Everywhere it is clear that women face direct and indirect barriers in the field of work that prevents them from having the same opportunities and outcomes as their male counterparts. In Oman, His Majesty Sultan Haitham bin Tarik has underscored that women’s participation is key as part of the national strategy to achieve Vision 2040 goals, and they are expected to actively participate in all fields.

The global pandemic was a sphere in which women leaders showed their mettle. What is this essence of a woman that helps them dismantle the usual narrative and help them veer their companies from disaster to success and beyond?
Women in all walks of life showed their mettle – not just women leaders! Through my work with UNICEF and via a research that UNICEF conducted, it showed that women to a large extent bore the brunt of the pandemic, shouldering additional childcare responsibilities as they worked from home. In my case, both my husband and I were working from home – I had just started a new job at the UNICEF – while looking after our three young daughters. It was chaos!
A key area of the UNICEF’s response in Oman was supporting the government to safely re-open early child development centres and nursery schools. This not only allowed children access to the early child education services, but also alleviated some of the childcare responsibilities of parents.

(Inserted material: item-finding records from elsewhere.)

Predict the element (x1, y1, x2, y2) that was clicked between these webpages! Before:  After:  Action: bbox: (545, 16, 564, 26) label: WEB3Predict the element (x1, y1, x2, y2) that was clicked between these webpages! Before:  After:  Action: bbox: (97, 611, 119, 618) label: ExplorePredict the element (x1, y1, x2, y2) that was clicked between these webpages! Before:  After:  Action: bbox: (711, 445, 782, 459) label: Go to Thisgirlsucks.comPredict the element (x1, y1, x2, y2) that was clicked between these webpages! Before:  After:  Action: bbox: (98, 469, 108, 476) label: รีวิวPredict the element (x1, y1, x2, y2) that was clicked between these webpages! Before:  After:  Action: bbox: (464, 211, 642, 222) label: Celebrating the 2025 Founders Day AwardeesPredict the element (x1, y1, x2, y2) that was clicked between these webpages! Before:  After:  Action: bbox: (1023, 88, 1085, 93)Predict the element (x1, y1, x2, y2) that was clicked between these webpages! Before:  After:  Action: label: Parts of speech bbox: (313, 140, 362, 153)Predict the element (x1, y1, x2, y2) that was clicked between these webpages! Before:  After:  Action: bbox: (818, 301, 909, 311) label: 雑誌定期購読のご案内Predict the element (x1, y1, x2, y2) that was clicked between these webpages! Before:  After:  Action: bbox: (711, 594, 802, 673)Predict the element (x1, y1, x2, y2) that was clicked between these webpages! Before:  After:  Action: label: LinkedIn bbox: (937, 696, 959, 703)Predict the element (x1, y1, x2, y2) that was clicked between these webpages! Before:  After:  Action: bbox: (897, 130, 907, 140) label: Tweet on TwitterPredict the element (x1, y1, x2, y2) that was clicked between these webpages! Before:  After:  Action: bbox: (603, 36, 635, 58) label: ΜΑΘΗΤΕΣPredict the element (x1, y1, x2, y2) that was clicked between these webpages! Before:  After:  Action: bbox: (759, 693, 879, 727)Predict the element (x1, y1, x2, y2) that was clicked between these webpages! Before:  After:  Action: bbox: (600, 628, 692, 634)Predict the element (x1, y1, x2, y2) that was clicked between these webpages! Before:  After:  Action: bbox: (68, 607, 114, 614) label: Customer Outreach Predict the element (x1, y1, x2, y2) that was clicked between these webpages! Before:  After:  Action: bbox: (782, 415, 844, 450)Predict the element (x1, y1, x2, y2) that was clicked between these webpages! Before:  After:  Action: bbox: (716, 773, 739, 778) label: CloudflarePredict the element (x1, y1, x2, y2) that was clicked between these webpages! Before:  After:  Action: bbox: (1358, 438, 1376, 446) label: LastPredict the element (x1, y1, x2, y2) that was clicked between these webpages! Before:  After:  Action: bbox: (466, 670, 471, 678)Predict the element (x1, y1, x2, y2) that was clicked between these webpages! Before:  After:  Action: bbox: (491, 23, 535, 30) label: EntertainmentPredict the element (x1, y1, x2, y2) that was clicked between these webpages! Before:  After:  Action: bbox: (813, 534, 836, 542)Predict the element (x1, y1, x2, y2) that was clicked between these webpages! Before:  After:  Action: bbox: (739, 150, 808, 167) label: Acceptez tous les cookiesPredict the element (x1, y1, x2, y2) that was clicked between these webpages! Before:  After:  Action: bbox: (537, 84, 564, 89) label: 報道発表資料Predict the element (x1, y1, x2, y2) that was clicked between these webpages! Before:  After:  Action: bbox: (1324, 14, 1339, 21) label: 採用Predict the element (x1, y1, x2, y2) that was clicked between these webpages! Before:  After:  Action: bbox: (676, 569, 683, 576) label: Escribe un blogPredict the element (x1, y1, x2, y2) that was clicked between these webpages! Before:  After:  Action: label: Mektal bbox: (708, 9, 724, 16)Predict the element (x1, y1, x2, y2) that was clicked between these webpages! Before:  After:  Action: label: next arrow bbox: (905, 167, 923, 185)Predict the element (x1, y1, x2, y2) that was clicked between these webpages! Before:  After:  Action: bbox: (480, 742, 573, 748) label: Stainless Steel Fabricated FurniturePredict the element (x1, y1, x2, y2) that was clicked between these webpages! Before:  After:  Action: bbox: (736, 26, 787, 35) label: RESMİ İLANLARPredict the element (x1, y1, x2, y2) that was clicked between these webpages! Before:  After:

Many qualities of women come to the fore in a crisis – how do they (or you) transpose this into the work ecosystem?
Parents – mostly mothers, actually –adapted while staying at home.  To give some examples, they were creative in coming up with new ideas to keep their children entertained; they helped them learn new skills; they planned and organised their days so there was structure, creativity, lifelong learning, planning and organisation – these are all skills that are also crucial in the world of work.

While you may argue that women are at present ruling the world, when will the time come when they will, without a doubt, rule the world?
Oman demonstrates a strong presence with women in leading positions. The First Lady of Oman, ‎Al Sayyida Ahad bint Abdullah bin Hamed Al Busaidi, is a pride to all Omani women and a true inspirational leader.
I am happy to note that the female representation at UNICEF is also strong. Our executive director, Henrietta Fore; our regional communications chief, Juliette Touma and the UNICEF Representative in Oman, Lana Al Wreikat, are all women.

What are the fundamental characteristics that help a woman shine in the corporate world?
In my current role, I am extremely lucky to have matching ideals with UNICEF as an agency that looks after children’s welfare and development, and that harmony is crucial and it is the required synergy that helps us shine at any job.


Khadija Al Kindi is a working mother, with unlimited aspirations – worked for 16 consecutive years in the business world and currently paying her dues to the world by working in the humanitarian field.